### Your instructions
Throughout the listing below, copy each line containing "computer".

### Material for this task
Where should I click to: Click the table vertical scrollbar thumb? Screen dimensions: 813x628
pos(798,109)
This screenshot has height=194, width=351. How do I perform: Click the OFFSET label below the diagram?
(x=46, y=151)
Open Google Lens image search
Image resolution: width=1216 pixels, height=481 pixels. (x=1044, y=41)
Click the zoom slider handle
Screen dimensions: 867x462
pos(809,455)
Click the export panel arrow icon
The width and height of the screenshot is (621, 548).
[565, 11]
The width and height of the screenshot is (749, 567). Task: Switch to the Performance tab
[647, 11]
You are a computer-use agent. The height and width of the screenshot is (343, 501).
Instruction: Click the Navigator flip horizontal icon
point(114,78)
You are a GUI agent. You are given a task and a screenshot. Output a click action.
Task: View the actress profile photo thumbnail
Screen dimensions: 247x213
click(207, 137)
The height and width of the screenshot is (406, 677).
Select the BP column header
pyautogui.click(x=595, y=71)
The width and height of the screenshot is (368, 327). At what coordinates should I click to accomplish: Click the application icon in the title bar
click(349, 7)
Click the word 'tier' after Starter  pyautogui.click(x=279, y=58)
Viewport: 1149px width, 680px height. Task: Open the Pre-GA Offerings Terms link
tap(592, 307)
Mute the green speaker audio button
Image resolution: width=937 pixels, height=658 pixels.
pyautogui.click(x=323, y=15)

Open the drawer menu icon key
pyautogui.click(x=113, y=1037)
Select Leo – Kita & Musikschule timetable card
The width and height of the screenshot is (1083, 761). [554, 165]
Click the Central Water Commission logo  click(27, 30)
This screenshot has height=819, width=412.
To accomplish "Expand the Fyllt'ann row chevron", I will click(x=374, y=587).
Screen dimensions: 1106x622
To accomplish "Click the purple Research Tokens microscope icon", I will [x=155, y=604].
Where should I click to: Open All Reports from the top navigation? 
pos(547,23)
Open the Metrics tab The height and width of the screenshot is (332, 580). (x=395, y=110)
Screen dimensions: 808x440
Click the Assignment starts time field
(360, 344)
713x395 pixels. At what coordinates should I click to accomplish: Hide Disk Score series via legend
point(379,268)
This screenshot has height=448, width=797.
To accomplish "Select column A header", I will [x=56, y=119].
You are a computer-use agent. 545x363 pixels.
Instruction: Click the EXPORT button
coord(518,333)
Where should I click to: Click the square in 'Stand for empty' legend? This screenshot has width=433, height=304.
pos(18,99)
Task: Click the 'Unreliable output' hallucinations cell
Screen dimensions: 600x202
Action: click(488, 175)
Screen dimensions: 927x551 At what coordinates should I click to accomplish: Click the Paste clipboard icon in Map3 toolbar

### Output of the task
You are a computer-use agent. The height and width of the screenshot is (343, 501).
You are a computer-use agent. 545x363 pixels.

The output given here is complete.